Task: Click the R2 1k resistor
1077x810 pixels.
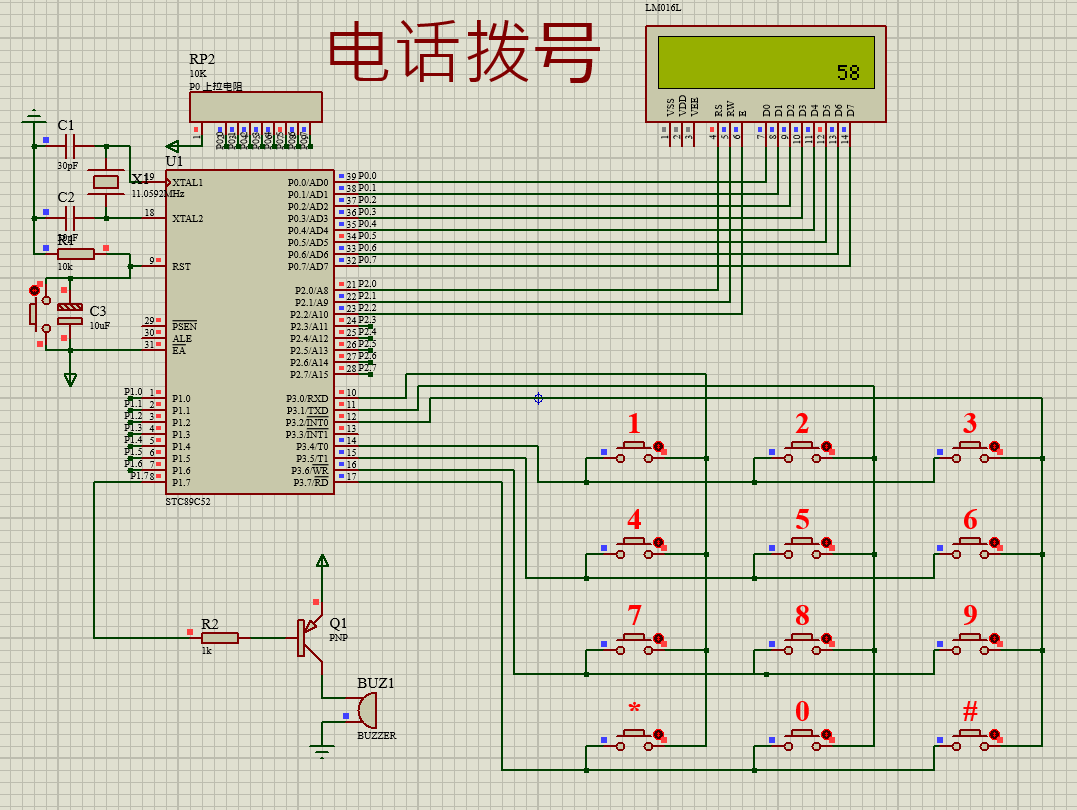Action: (220, 638)
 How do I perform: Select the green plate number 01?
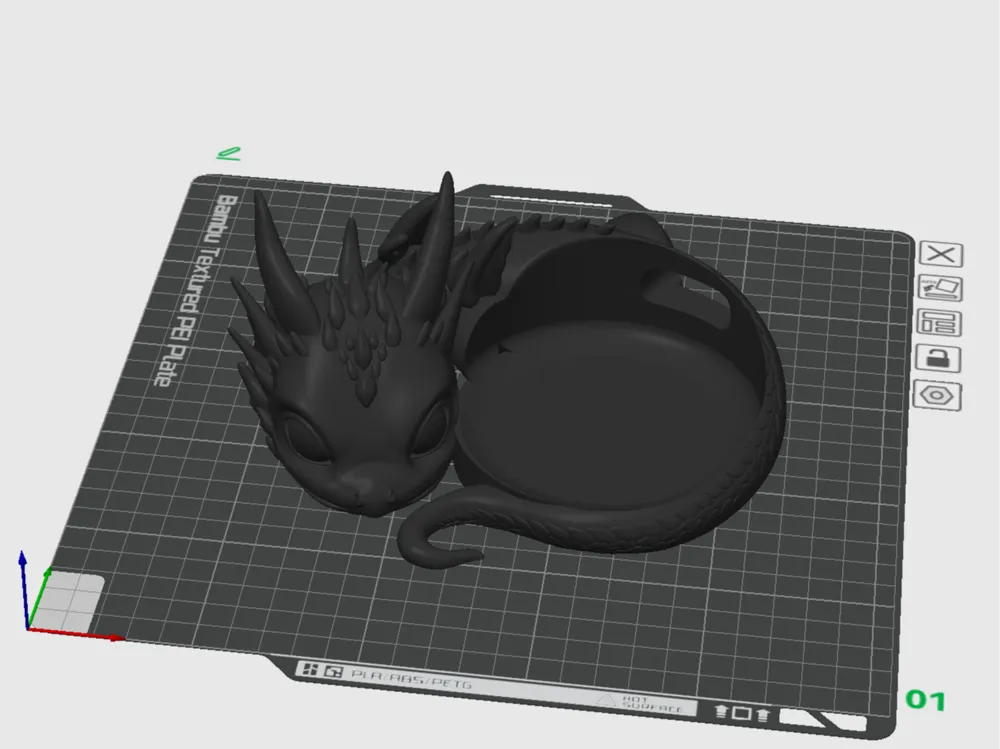(x=925, y=700)
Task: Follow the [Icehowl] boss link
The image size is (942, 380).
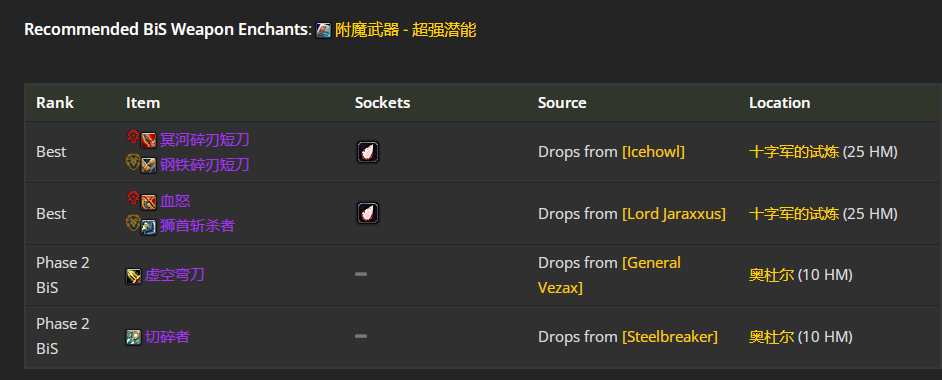Action: (653, 152)
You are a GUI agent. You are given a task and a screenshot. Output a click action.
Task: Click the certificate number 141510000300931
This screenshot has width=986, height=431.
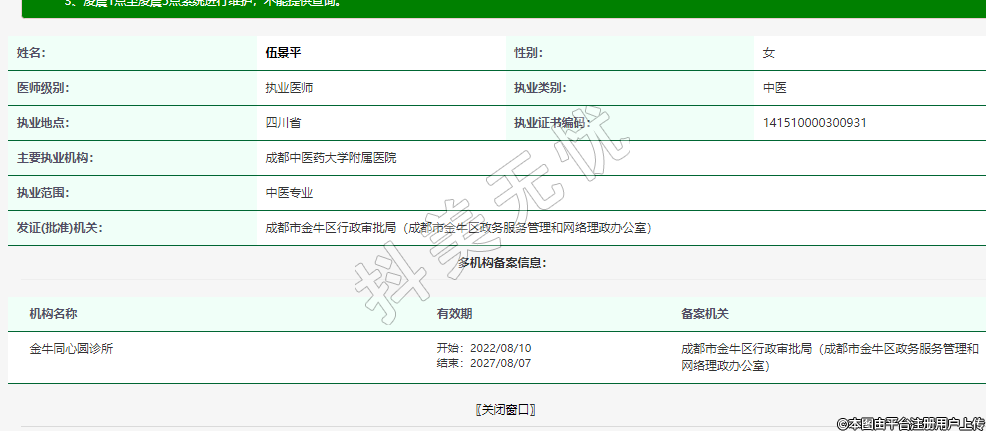[x=814, y=123]
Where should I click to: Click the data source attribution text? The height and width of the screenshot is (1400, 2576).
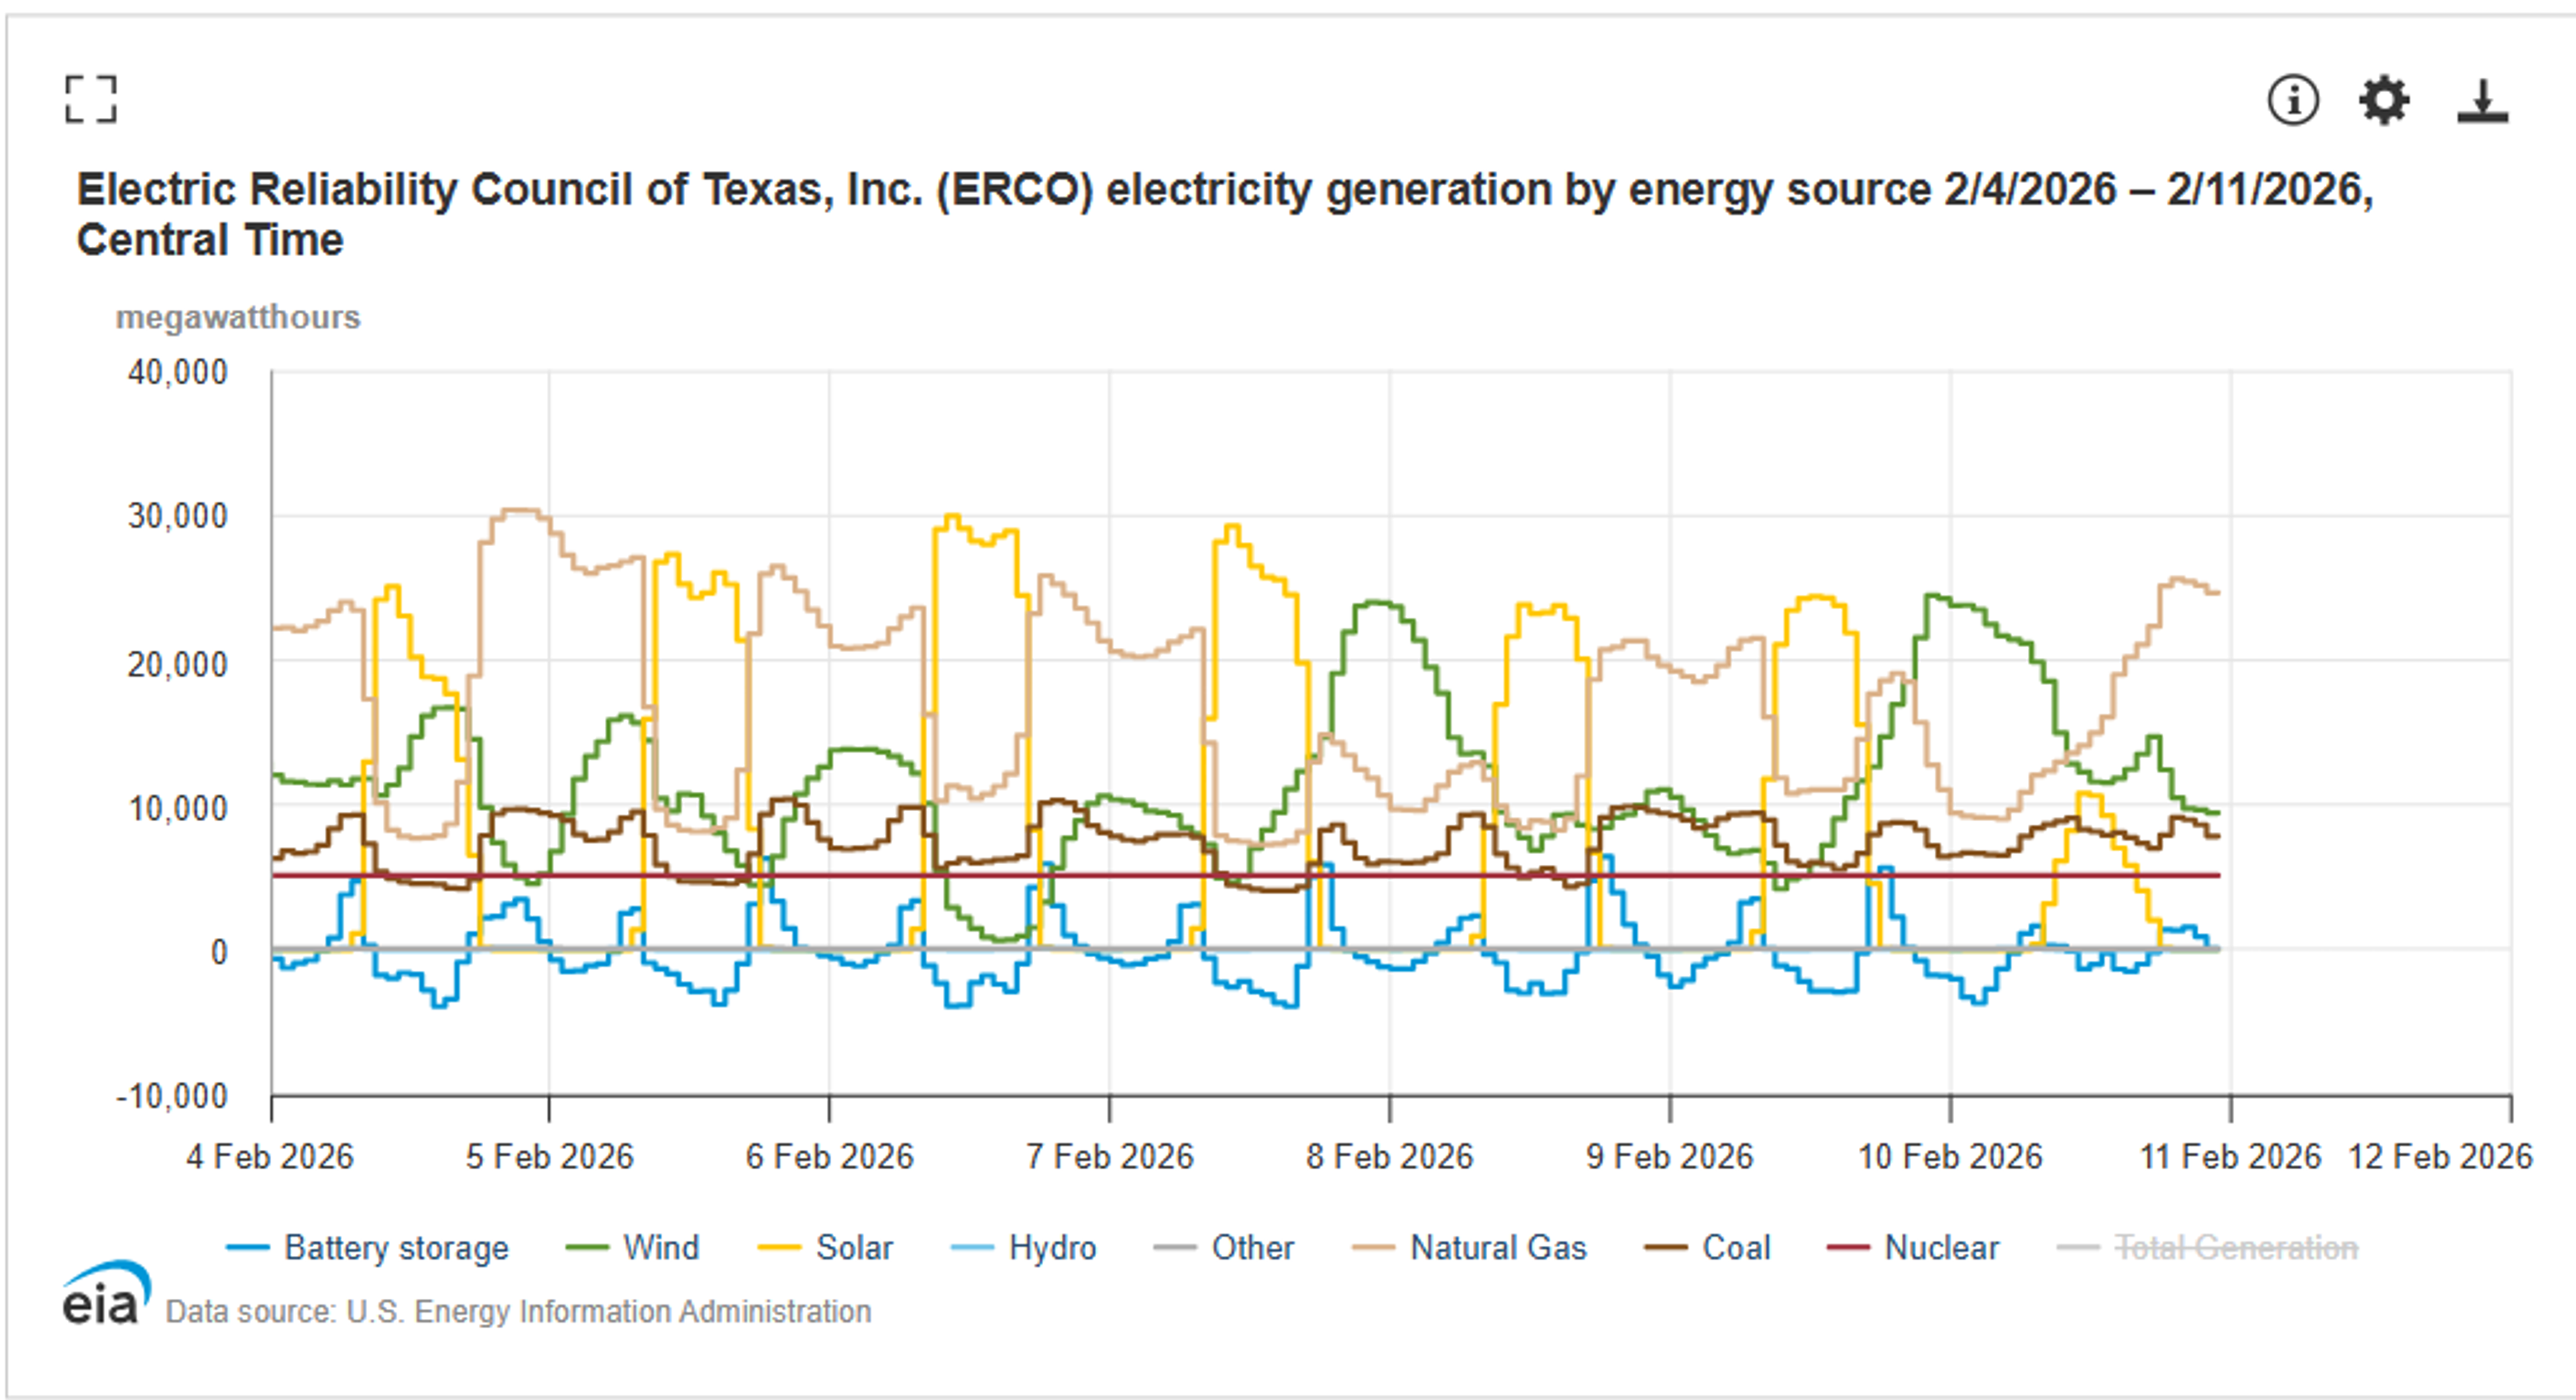click(518, 1311)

------------------------

WRITTEN EXERCISE: Turn the data into a numbered list, starting at the line that contains "Where should I" and continuing through the last line of the data, with blank lines left out. Do not include the pictures.

FULL SOLUTION:
1. Where should I click to: Click the data source attribution text? The height and width of the screenshot is (1400, 2576).
2. click(518, 1311)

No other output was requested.